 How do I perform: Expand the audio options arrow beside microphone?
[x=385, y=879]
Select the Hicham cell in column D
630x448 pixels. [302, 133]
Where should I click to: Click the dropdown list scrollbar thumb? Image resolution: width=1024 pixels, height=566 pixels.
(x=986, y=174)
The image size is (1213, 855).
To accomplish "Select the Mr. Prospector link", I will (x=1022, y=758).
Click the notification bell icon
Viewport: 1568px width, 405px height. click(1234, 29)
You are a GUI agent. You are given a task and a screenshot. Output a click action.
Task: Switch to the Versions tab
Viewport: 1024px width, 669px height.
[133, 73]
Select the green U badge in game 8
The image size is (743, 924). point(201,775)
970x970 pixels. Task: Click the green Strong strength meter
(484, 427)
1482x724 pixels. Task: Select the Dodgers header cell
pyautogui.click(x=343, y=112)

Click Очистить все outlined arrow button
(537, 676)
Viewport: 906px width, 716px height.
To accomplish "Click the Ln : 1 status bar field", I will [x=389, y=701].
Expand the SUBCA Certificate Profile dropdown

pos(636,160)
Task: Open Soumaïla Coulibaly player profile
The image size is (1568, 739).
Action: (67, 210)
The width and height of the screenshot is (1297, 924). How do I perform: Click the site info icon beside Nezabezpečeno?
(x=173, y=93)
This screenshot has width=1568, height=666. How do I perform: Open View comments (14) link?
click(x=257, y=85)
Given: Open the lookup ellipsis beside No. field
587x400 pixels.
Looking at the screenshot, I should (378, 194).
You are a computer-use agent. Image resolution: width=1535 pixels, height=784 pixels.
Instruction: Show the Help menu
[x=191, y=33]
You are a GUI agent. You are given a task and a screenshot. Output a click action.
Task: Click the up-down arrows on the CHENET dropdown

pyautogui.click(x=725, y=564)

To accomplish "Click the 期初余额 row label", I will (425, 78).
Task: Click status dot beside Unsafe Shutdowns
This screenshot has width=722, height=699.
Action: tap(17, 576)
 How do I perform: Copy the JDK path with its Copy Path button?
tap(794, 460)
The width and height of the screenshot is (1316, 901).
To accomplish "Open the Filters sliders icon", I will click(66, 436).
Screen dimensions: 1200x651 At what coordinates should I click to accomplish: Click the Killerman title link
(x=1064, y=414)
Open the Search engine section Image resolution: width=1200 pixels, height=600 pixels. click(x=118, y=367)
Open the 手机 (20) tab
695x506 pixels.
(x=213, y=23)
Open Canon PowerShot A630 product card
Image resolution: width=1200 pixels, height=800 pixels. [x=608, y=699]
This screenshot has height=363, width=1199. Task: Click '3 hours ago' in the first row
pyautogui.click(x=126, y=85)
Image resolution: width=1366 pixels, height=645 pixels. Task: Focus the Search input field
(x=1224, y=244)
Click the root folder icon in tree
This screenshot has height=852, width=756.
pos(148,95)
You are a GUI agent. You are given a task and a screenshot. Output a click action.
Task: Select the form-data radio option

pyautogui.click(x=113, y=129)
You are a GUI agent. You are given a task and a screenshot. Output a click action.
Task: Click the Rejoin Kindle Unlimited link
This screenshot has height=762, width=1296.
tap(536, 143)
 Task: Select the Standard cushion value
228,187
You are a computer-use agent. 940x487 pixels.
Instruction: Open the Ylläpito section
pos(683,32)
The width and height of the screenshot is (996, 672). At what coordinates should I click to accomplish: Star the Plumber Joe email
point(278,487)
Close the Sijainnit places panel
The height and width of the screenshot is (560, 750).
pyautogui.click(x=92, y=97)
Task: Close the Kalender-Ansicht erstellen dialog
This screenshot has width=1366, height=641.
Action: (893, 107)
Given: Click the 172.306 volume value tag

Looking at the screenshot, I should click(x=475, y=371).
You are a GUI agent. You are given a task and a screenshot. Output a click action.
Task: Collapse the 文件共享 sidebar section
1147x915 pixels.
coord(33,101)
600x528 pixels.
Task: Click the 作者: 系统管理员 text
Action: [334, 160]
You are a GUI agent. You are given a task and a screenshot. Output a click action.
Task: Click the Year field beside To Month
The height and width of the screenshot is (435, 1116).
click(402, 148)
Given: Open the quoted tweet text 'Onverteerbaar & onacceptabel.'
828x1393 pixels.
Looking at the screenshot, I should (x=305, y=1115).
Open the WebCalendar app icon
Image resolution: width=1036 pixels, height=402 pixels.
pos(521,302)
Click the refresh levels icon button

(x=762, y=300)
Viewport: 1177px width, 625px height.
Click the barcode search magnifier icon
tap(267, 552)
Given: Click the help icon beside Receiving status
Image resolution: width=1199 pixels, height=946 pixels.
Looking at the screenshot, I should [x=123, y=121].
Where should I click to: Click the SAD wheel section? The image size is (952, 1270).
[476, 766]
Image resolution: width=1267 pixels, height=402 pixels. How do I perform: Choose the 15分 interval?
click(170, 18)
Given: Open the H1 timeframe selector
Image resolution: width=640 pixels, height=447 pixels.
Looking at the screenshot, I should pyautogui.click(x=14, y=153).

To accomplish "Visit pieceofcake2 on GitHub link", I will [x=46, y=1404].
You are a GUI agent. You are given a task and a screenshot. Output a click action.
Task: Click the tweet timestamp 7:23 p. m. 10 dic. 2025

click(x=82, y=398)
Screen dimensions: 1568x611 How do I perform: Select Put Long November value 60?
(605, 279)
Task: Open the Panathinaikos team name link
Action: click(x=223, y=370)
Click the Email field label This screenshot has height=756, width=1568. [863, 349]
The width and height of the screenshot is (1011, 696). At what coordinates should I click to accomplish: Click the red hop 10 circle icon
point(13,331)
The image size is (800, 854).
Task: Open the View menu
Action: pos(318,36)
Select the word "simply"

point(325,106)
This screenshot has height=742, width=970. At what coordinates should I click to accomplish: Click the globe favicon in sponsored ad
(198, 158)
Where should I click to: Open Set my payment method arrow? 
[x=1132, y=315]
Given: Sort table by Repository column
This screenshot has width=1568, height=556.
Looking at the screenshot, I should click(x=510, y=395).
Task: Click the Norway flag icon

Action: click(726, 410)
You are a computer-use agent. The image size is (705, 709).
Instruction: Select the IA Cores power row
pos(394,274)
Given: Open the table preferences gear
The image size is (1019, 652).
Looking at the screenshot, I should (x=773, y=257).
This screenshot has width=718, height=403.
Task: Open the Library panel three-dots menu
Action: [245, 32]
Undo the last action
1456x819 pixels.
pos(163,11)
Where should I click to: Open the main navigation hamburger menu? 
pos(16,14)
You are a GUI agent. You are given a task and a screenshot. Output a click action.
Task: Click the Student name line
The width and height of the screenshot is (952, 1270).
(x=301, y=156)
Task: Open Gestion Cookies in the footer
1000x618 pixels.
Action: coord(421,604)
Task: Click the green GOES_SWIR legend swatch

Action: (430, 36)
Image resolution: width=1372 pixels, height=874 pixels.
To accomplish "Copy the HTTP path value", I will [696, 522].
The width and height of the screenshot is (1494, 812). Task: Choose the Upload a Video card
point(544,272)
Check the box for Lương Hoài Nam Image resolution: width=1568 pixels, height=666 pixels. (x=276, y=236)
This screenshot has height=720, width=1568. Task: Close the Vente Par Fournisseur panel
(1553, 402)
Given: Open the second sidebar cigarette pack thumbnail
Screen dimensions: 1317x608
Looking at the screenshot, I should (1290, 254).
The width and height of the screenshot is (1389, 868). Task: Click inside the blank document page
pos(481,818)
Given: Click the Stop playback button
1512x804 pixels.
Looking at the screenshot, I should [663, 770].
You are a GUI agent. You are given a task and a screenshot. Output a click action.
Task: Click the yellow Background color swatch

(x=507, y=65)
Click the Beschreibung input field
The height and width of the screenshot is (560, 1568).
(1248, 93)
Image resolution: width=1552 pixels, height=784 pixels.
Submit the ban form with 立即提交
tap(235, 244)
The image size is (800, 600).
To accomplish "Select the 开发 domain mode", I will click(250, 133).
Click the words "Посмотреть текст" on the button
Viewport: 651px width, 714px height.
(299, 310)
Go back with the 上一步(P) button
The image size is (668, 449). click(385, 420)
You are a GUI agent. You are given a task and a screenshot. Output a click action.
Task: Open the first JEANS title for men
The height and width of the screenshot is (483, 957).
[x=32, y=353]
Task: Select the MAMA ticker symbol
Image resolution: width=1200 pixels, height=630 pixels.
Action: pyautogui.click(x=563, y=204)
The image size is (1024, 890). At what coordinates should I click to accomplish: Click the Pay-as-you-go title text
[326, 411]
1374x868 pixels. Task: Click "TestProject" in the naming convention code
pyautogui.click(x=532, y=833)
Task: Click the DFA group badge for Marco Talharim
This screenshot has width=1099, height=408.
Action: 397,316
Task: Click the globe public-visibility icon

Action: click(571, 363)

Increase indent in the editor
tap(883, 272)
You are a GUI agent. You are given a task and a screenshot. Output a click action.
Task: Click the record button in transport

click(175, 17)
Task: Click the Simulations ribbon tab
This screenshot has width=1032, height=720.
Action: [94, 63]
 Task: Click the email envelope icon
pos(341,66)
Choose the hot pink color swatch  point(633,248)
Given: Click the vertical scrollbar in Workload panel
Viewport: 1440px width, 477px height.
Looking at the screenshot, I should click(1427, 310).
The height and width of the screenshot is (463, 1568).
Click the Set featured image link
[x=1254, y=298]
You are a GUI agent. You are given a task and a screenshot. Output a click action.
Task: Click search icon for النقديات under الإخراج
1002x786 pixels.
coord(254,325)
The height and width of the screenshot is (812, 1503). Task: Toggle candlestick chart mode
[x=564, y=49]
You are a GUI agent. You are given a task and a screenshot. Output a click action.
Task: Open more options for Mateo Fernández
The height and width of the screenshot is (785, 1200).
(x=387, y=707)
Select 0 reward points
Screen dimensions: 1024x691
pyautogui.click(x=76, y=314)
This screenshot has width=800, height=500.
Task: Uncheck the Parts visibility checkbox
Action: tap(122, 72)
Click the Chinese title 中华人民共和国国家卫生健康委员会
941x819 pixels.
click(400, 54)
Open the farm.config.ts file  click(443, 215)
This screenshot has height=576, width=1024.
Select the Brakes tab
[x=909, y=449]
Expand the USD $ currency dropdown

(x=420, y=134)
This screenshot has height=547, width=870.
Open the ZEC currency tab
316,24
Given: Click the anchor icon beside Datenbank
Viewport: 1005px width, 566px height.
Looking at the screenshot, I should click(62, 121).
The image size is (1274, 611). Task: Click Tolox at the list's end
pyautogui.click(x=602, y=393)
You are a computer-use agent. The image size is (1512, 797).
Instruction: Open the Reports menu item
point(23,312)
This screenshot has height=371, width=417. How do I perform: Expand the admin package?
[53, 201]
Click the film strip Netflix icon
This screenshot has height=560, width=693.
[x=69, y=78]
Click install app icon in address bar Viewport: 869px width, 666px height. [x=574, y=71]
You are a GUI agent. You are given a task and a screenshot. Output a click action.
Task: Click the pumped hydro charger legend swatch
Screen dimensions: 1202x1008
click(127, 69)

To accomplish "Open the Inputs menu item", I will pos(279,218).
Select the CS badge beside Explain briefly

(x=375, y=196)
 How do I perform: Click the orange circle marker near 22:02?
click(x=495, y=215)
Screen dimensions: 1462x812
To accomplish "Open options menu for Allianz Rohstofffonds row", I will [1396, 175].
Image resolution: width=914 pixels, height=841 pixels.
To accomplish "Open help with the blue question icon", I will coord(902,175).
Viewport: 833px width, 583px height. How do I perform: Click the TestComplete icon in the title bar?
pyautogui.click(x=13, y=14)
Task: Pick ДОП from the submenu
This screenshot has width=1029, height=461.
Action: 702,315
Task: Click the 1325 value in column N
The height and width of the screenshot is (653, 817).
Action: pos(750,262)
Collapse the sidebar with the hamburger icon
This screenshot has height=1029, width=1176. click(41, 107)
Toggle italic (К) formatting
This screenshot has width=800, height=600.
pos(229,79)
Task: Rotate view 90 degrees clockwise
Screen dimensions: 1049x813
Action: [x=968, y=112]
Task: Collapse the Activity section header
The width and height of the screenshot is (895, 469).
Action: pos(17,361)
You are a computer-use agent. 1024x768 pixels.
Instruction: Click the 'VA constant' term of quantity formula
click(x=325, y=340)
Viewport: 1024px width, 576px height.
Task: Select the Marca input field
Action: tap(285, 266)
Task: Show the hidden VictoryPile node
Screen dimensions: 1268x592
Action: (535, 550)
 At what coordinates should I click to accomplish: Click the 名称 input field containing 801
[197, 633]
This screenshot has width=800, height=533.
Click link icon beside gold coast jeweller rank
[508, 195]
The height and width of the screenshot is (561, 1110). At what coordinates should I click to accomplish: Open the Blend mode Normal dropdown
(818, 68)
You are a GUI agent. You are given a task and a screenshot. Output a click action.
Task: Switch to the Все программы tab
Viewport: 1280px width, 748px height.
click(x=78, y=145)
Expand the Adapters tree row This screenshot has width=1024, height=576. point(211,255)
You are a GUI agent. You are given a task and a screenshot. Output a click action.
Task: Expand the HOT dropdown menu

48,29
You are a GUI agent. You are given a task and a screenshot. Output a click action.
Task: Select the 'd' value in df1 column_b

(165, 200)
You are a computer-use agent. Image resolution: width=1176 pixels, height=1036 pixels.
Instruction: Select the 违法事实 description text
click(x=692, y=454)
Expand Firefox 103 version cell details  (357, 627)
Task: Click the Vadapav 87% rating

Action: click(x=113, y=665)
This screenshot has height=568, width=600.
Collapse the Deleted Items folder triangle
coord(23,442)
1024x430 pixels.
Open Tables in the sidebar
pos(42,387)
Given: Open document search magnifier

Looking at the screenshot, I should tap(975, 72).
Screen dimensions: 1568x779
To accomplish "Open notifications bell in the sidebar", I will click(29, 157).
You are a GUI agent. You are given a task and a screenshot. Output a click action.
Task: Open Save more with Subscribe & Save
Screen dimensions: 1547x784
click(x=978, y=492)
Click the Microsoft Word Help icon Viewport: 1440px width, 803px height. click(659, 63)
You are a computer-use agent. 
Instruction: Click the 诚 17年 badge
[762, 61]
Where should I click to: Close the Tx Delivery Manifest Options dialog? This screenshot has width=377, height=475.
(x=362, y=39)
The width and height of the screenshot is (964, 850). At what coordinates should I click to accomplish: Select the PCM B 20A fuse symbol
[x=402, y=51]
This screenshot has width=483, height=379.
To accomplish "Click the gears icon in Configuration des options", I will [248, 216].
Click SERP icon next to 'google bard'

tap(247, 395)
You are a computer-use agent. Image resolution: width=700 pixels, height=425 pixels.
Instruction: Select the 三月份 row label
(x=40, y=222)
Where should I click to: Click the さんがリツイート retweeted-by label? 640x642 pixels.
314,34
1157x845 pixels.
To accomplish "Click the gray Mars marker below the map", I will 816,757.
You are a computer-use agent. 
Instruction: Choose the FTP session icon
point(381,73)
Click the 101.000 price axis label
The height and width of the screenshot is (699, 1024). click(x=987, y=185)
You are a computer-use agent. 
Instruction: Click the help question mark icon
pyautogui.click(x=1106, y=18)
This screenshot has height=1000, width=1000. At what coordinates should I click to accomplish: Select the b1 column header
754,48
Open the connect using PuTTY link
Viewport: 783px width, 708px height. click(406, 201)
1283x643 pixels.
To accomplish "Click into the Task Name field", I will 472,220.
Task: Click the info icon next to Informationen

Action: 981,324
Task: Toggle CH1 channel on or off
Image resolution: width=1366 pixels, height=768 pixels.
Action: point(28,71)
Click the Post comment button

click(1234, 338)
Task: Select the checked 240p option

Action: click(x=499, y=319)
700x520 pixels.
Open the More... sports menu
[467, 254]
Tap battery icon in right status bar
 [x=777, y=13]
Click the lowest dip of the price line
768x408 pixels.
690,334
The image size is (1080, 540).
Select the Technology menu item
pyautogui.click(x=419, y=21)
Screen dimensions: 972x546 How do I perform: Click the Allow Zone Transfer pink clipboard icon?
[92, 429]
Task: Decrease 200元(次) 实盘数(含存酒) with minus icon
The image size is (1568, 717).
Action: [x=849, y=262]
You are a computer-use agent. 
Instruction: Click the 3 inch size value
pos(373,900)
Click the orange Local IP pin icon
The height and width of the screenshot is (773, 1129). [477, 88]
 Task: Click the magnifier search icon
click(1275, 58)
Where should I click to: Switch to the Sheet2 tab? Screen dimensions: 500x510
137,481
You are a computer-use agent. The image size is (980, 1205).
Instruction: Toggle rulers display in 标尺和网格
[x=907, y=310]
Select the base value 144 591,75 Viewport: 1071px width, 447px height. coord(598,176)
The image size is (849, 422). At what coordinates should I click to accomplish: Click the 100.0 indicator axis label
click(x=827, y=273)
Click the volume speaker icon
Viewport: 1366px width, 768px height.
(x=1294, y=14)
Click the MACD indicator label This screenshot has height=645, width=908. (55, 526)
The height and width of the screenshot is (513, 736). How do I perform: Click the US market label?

_Exercise requirements_
From the entries above, print the lines beginning at the one with "The image size is (1568, 717)." and stopping after the one with "Select the base", exactly as written and with nothing else.

_Answer for this exercise_
The image size is (1568, 717).
Action: [x=849, y=262]
You are a computer-use agent. 
Instruction: Click the 3 inch size value
pos(373,900)
Click the orange Local IP pin icon
The height and width of the screenshot is (773, 1129). [477, 88]
 Task: Click the magnifier search icon
click(1275, 58)
Where should I click to: Switch to the Sheet2 tab? Screen dimensions: 500x510
137,481
You are a computer-use agent. The image size is (980, 1205).
Instruction: Toggle rulers display in 标尺和网格
[x=907, y=310]
Select the base value 144 591,75 Viewport: 1071px width, 447px height. coord(598,176)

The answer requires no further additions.